**EXERCISE INSTRUCTIONS**
According to the summary of the wave equation paper below, which geometrical properties of the domain are determined from the asymptotic expansions of the spectral function for small |t|?

**SOURCE PASSAGE**
- - - - - - -

Higher dimensional inverse problem of the wave equation for a general multi-connected bounded domain with a finite number of smooth mixed boundary conditions. (English) Zbl 1033.35152
Summary: The spectral function \(\widehat\mu(t)= \sum^\infty_{J=1} \exp(- it\mu^{1/2}_J)\) where \(\{\mu_J\}^\infty_{J=1}\) are the eigenvalues of the negative Laplacian \(-\Delta_3= -\sum^3_{v=1} (\partial/\partial x^v)^2\) in the \((x^1,x^2,x^3)\)-space, is studied for small \(| t|\) for a variety of bounded domains, where \(-\infty< t< \infty\) and \(i= \sqrt{-1}\). The dependences of \(\widehat\mu(t)\) on the connectivity of bounded domains and the boundary conditions are analysed. Particular attention is given to a general multi-connected bounded domain \(\Omega\) in \(\mathbb{R}^3\) together with a finite number of smooth Dirichlet, Neumann and Robin boundary conditions on the smooth boundaries \(\partial\Omega_J\) \((J= 1,\dots, m)\) of the domain \(\Omega\). Some geometrical properties of \(\Omega\) (e.g., the volume, the surface area, the mean curvature and the Gaussian curvature of \(\Omega\)) are determined from the asymptotic expansions of \(\widehat\mu(t)\) for small \(| t|\).

- - - - - - -

**GIVEN DATA**
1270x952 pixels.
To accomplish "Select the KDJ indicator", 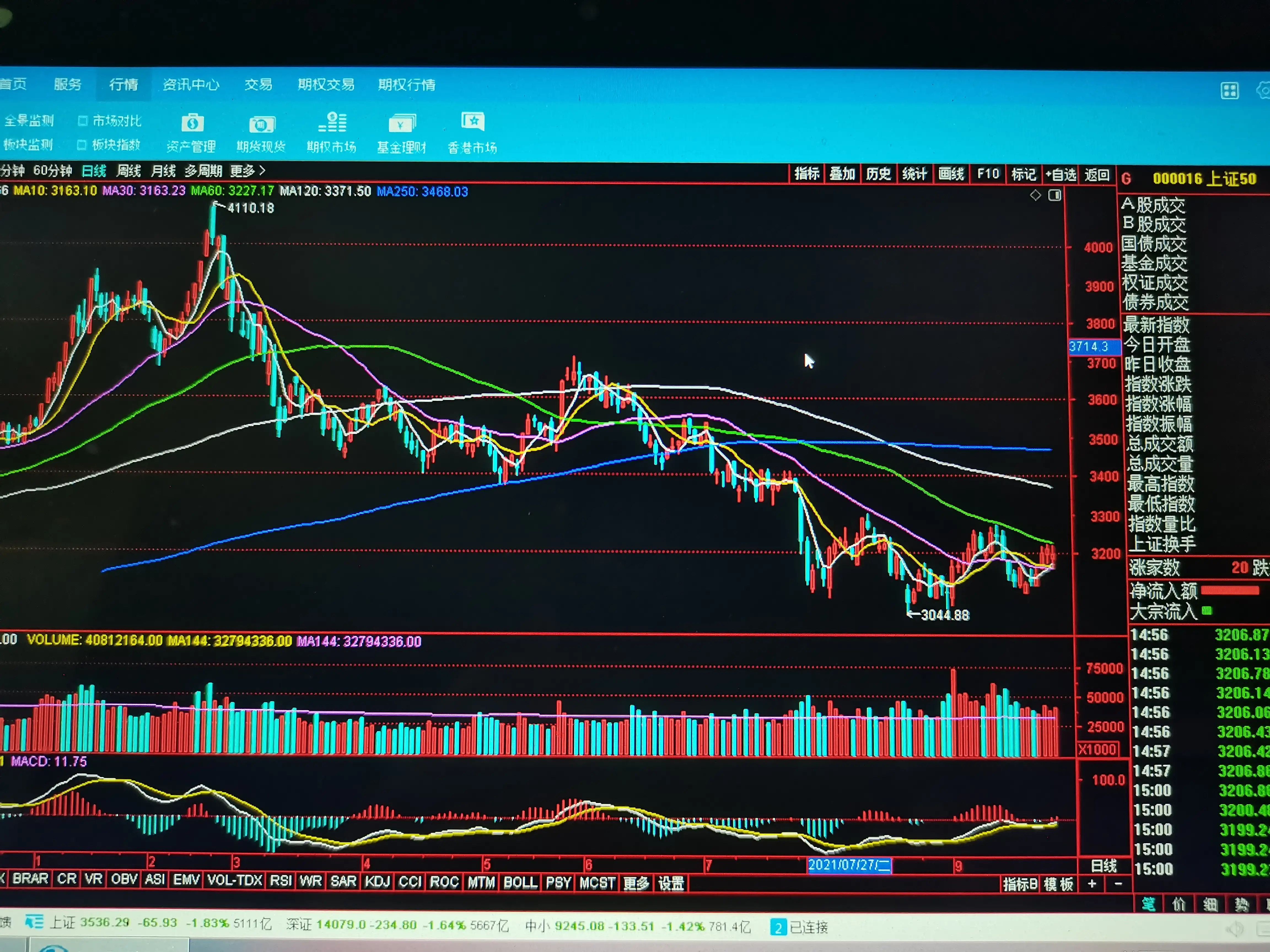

- - - - - - -

**CORRECT RESPONSE**
The volume, the surface area, the mean curvature and the Gaussian curvature of the domain.